Chapter 1 Kaia #2
The corner of his mouth moves.
This time I see it.
My heart reacts with a level of enthusiasm that is honestly insulting.
“There,” I say. “That was a smile.”
“It wasn’t.”
“It had all the required components.”
He shakes his head once, but there is something warmer in his eyes now.
Then the living room lights flicker.
Once.
Twice.
Zain’s expression changes immediately. The almost smile disappears, and his gaze lifts toward the ceiling.
I wince.
He looks back at me. “That happen often?”
“Sometimes.”
His jaw tightens.
“It is an old house.”
“That doesn’t answer the question.”
I lean against the doorframe. “Maybe once every few days.”
“Call your landlord.”
“I have.”
“When?”
“Earlier this week.”
His eyes narrow.
“Kaia.”
“I left a message.”
“When?”
“Three days ago.”
The quiet man next door vanishes beneath the fire chief in less than a second. His attention moves through the room, assessing the fixtures, the kitchen beyond me, the old walls as if he can somehow see the wiring hidden inside them.
“I am fine,” I say.
“I didn’t ask.”
Something warm settles beneath my ribs before I can stop it.
Of course that is his answer.
Zain fixes things without permission. He replaced a loose board on my porch during my second month in town and acted irritated when I thanked him.
He notices when children are frightened at community events and somehow always ends up crouched beside them.
Apparently, he also walks over after a long shift because the woman next door vanished beneath a window.
It would be much easier if he were simply grumpy.
“I’ll call again tomorrow,” I promise.
“First thing.”
“Yes, Chief.”
Something flashes in his eyes.
The reaction is so quick I almost miss it, but I do not imagine the sudden stillness in his body.
My stomach tightens.
Interesting.
Zain glances past me once more, and my pulse jumps when his gaze moves toward the covered easel.
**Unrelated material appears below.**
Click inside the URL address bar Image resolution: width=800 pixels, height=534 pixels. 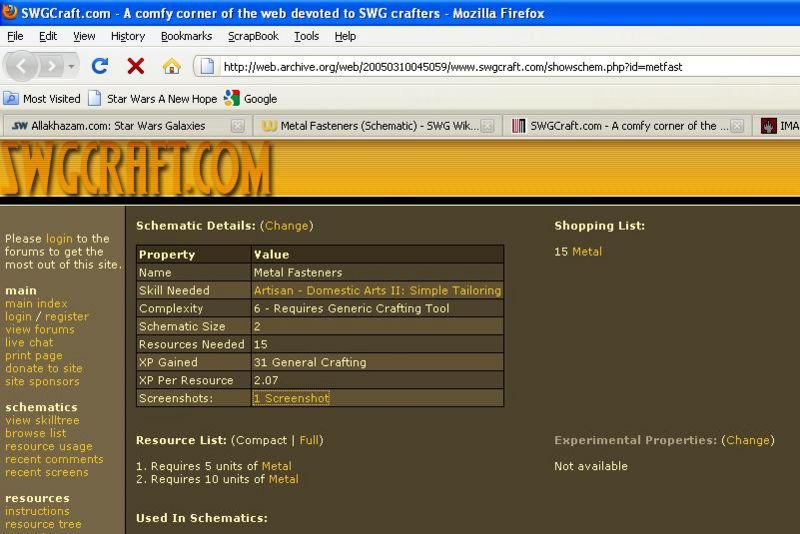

I shift slightly, blocking the view.
His eyes return to mine.
“What’s under there?”
“Nothing.”
“That’s a canvas.”
“A very private canvas.”
His gaze holds mine.
I hold my breath.
Then he gives one small nod.
“Call the landlord.”
Relief rushes through me.
“I will.”
He steps back from the door.
“Lock up.”
“I always do.”
He waits.
I sigh. “Yes, Chief.”
There it is again.
That tiny change in his eyes.
Then he turns and walks toward his cabin.
I close the door, lock it, and remain there with my forehead resting against the wood until I hear his own door shut next door.
Only then do I look at the lamp.
Then the covered portrait.
Then Ivy.
“I am handling this very well.”
Ivy does not agree.
An hour later, the laundry is folded, the bra has been removed from the lamp, and I am in bed trying very hard not to think about Zain Carson.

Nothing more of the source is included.